Kuruyemiş alerjilerinde tanı için yeni bir döneme girdik
Prof. Dr. Bülent Enis Şekerel teşhis sürecinde yeni dönem bir başlattıklarını ifade ederek süreci söyle açıkladı: “Klasikleşmiş alerji teşhisi deri testleri ve kan testleri ile yapılır. Bu testler ile duyarlı bulunanların bir kısmı o besini tükettiğinde sorun yaşamazken bazıları ise sorun yaşar. Diğer bir ifade ile testlerde duyarlılık olması alerji olduğu anlamına gelmez ve hastaya o besinin hekim gözetiminde yedirilerek alerjik reaksiyon oluşup oluşmadığının gözlenmesi gerekir. Bunun nedeni besinin içindeki farklı yapılardaki proteinlerdir ve biz bu proteinlere bileşen ismini veriyoruz. Bağışıklık sistemi bu bileşenlerin birçoğuna tepki gösterse de alerji belli bazı bileşenlere olan tepkinin bir sonucudur. Batı dünyası temel sorunları olan yerfıstığı alerjisine odaklanmış ve yerfıstığı alerjisine neden olan bileşen duyarlılıklarını tanımlamıştı, ama fındık, ceviz, Antep gibi kabuklu ağaç yemiş alerjilerinde ise bu bilgi çok kısıtlıydı. Biz fındık, Antep fıstığı ve ceviz alerjisini öngören yeni bazı bileşenleri tanımladık. Böylece kan testlerinde bileşene özgü duyarlılık profilini gördüğümüzde alerjinin olup olmadığını daha doğru anlaşılmasında önemli bir buluşa imza attık.”
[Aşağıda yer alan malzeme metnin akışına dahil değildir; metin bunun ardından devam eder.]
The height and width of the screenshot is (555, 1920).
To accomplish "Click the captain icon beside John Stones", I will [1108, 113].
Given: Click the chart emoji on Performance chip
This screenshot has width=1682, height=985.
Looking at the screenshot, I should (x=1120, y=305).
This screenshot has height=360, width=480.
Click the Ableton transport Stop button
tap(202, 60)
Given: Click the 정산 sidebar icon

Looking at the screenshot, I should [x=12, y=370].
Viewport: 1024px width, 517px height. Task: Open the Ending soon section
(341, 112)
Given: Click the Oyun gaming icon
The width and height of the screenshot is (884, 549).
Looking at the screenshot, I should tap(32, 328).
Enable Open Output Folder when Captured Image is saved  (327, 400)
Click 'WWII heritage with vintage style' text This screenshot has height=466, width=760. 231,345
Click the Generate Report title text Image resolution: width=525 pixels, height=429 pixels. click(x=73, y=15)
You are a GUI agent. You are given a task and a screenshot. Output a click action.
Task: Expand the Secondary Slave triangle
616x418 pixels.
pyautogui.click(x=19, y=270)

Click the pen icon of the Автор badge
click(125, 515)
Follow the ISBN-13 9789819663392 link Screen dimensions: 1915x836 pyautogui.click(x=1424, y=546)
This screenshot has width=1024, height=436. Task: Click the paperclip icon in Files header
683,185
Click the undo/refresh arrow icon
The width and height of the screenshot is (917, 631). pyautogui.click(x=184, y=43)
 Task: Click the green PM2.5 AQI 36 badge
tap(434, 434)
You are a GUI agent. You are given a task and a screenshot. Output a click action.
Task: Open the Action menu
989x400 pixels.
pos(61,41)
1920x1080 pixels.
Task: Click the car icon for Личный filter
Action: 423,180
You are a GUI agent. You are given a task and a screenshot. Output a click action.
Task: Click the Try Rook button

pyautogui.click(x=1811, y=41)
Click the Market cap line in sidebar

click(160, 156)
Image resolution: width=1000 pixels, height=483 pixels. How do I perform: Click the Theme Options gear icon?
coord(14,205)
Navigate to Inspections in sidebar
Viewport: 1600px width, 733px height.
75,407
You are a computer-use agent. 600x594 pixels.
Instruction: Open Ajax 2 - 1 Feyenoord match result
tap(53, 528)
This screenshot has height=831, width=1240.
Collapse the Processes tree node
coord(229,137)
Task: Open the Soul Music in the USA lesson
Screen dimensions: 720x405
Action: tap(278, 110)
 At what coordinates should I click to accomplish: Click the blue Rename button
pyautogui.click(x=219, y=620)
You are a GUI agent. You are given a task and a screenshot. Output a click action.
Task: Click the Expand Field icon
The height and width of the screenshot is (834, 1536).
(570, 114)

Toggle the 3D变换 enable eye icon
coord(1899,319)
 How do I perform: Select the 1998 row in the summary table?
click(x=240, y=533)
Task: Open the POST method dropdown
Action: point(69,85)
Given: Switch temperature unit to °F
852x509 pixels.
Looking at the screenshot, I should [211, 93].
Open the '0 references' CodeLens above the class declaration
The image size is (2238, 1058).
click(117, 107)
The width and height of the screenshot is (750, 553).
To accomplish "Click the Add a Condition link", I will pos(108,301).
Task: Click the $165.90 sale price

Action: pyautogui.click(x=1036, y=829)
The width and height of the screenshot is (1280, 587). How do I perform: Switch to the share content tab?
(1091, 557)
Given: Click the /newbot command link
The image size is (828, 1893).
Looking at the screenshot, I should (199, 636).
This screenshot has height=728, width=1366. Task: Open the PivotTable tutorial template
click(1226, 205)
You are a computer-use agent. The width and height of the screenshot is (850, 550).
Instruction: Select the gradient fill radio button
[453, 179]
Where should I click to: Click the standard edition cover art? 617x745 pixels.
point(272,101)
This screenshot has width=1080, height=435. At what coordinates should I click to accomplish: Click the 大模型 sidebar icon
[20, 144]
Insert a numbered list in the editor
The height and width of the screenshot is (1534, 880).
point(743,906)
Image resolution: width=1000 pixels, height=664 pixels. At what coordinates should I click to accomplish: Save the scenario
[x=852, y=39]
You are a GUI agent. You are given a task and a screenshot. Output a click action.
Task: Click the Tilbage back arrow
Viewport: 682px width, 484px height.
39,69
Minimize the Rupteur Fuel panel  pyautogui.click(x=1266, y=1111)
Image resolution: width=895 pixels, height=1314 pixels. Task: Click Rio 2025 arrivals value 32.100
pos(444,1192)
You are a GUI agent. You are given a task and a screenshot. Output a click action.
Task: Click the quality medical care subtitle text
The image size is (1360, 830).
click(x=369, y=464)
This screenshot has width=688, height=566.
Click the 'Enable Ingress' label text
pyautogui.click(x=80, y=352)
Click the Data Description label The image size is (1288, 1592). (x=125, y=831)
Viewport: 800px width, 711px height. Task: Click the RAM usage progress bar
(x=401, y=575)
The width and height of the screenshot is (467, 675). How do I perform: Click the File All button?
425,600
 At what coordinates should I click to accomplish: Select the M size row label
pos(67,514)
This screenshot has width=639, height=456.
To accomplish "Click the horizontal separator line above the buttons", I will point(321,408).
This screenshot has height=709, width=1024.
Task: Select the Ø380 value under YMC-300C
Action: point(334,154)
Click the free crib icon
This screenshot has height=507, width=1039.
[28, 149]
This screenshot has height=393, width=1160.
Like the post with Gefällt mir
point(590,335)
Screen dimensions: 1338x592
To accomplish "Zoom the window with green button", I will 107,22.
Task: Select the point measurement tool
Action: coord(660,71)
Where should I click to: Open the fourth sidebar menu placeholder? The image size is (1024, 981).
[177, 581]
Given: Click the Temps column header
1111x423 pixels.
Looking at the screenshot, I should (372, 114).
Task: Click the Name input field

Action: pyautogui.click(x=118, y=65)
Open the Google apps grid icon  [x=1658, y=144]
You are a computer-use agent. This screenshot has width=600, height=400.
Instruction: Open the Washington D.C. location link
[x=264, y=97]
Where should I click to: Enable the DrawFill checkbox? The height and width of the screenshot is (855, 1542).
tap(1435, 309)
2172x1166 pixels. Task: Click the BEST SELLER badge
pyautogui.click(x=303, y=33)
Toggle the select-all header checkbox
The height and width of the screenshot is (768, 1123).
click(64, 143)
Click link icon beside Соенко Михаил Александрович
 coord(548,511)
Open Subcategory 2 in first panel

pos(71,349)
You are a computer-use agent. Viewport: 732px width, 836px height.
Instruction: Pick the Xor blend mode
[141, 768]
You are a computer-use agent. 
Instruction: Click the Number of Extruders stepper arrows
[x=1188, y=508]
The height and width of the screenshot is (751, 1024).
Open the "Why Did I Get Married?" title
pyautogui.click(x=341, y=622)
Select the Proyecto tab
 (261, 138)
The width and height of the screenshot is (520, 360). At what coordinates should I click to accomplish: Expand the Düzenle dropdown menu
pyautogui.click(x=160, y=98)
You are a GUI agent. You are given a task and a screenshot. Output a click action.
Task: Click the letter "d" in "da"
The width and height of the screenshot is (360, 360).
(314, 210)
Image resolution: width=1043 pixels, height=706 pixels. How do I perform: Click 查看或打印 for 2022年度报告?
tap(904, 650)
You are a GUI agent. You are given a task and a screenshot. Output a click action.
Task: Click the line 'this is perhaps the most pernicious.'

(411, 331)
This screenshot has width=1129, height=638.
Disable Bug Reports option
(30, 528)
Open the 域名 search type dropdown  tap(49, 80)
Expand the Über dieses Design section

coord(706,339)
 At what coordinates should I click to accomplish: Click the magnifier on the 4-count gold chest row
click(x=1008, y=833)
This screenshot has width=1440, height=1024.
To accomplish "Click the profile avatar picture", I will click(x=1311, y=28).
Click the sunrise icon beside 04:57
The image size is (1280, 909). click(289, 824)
Kuruyemiş alerjileri bir eksiklik değil, kişinin bir özelliği olarak algılanmalı ve saygı gösterilmeli
Kuruyemiş alerjilerini bir hastalık veya eksiklik olarak algılamanın doğru olmadığını ifade eden Şerekel, “Nasıl ki elektrik sadece dokunulduğunda çarpar ise, kuruyemişler de alerjik kişide sadece tüketilmeleri durumunda istenmeyen durumlara neden olur. Bilinçli bir hasta, tükettiklerine dikkat ettiğinde sorunla karşılaşmaz. Diğer bir gereklilik de birbirlerine saygılı bir toplumda yaşıyor olmaktır. İkram etmeyi ve paylaşmayı seven bir toplumuz. Bu paylaşımlarda karşımızdaki kişinin alerjik özelliklerine hassasiyet gösterdiğimizde üzüntü verici durumlar ile karşılaşmayız” dedi.
Prof. Dr. Bülent Enis Şekerel “Sonuç olarak farklılıklara saygılı bir toplumda yaşayan bilinçli bir hastanın, yaşam süresi ve yaşam kalitesi olumsuz etkilenmez” diye konuştu.